Following a similar ban that was imposed by the government of Vietnam in 2015, trade officials from India and Vietnam mutually agreed on a standard operating practice (SOP) under which units registered with the plant quarantine (PQ) department were allowed to export groundnut from India. Presumably, these units comply with the hygiene and other sanitary requirements.
After a stringent quality specification was set between the officials of the two countries, Vietnam opened up its market to Indian exporters in January 2016. Despite mutually agreed quality specifications being in place, the plant quarantine department used to carry out continuous monitoring of export-oriented units for fumigation and other quality aspects of exportable shipments.
| Groundnut exports to Vietnam | ||
| Financial year | Quantity (tonnes) | Value ($ mn) |
| 2013-14 | 40,466.00 | 38.63 |
| 2014-15 | 1,83,771.04 | 202.27 |
| 2015-16 | 18,418.00 | 20.07 |
| Source: Apeda | ||
The ban assumes significance, as it might spill over to other countries. With a mere 18,418 tonnes of imports worth about $20 million, Vietnam has slipped to sixth place in 2015-16 in terms of import of groundnut from India, from first in 2014-15. Vietnam had imported 183,771 tonnes of the commodity worth $202 million followed by Indonesia (183,355 tonnes, $191 million) in 2014-15.

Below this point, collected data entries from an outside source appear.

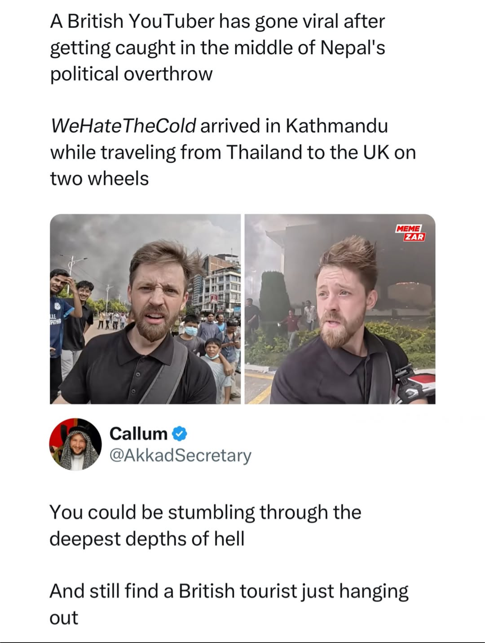
Task: Click the @AkkadSecretary handle
Action: point(181,455)
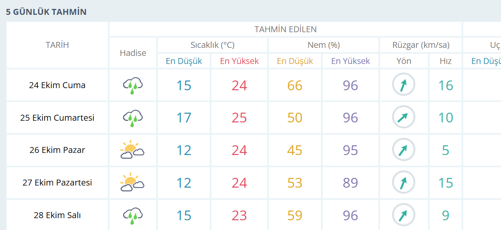The width and height of the screenshot is (501, 230).
Task: Click the partly sunny icon for 27 Ekim Pazartesi
Action: (132, 183)
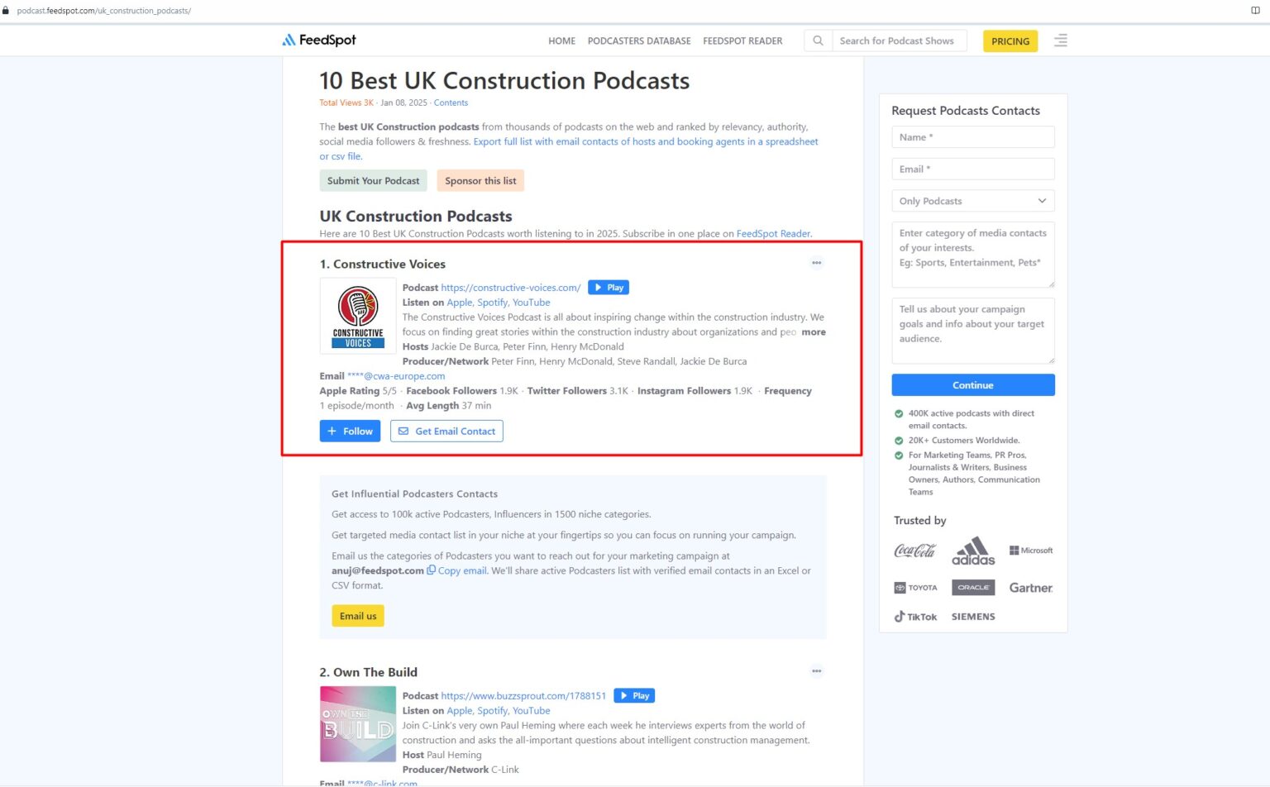The height and width of the screenshot is (787, 1270).
Task: Expand the Only Podcasts dropdown
Action: [x=972, y=201]
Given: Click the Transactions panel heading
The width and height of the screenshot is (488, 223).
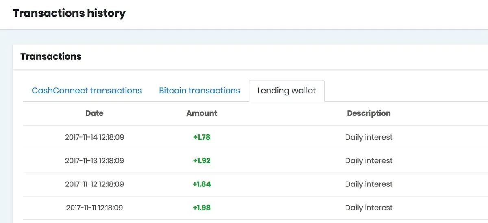Looking at the screenshot, I should click(51, 56).
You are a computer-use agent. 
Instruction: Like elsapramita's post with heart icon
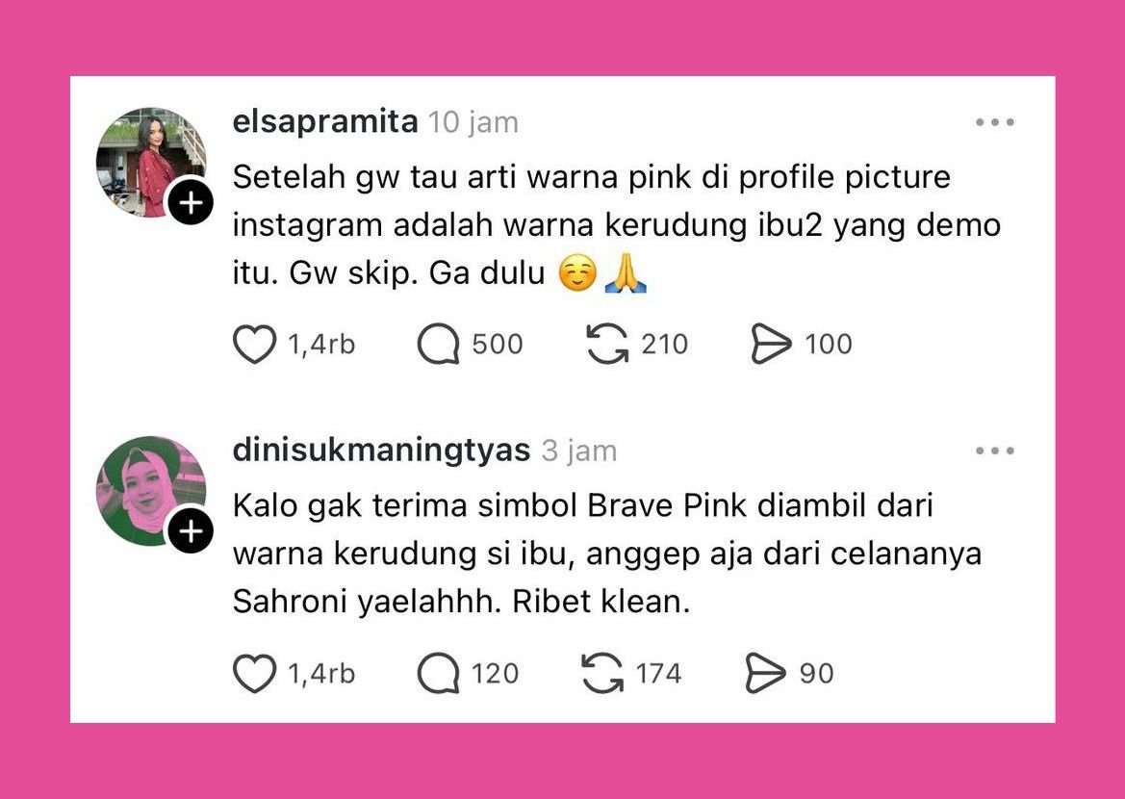tap(255, 344)
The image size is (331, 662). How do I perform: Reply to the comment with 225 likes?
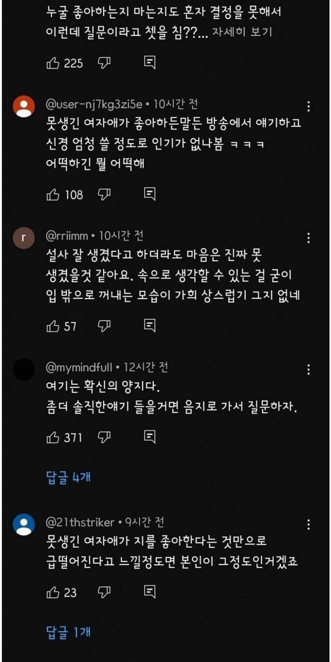pyautogui.click(x=149, y=63)
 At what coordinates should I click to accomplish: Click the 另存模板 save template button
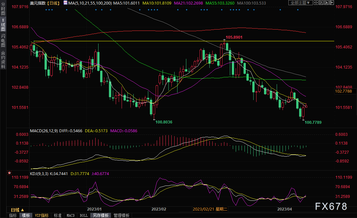[100, 215]
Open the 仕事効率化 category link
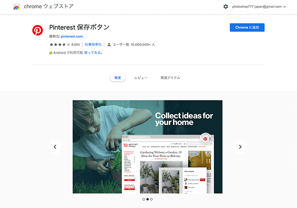Image resolution: width=297 pixels, height=208 pixels. tap(93, 44)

Indonesia restored its first rank with 173,966 tonnes ($201.55 million) in 2015-16 followed by Malaysia with 72,211 tonnes ($89.37 million), Thailand (63,048 tonnes,$74.41 million), Philippines (50,699 tonnes, $60.90 million) and Pakistan with an import quantity of 34,403 tonnes ($28.73 million), according to data compiled by Apeda.
“The trade had no previous warnings about this ban, which it finds drastic and arbitrary in nature. The only saving grace is that Vietnam has opened a 60-day window to allow contracts that are in the pipe line, Sawala said."
He added, “With this ban, Vietnam may look at other agri products coming from India more suspiciously. More importantly, it sends a wrong signal to the international groundnut trade and the world as a whole about India’s image as quality supplier of peanuts.”
India exports about 500,000-700,000 tonnes of groundnut worth $500-700 million every year. Its groundnut exports jumped by a staggering 29.58 per cent between April 2016 and January 2017 over the corresponding period last year on strong demand from other destinations.
Data compiled by Apeda showed India’s groundnut exports at 574,230 tonnes during the April 2016-January 2017 period, up from 432,997 tonnes during the corresponding period a year earlier.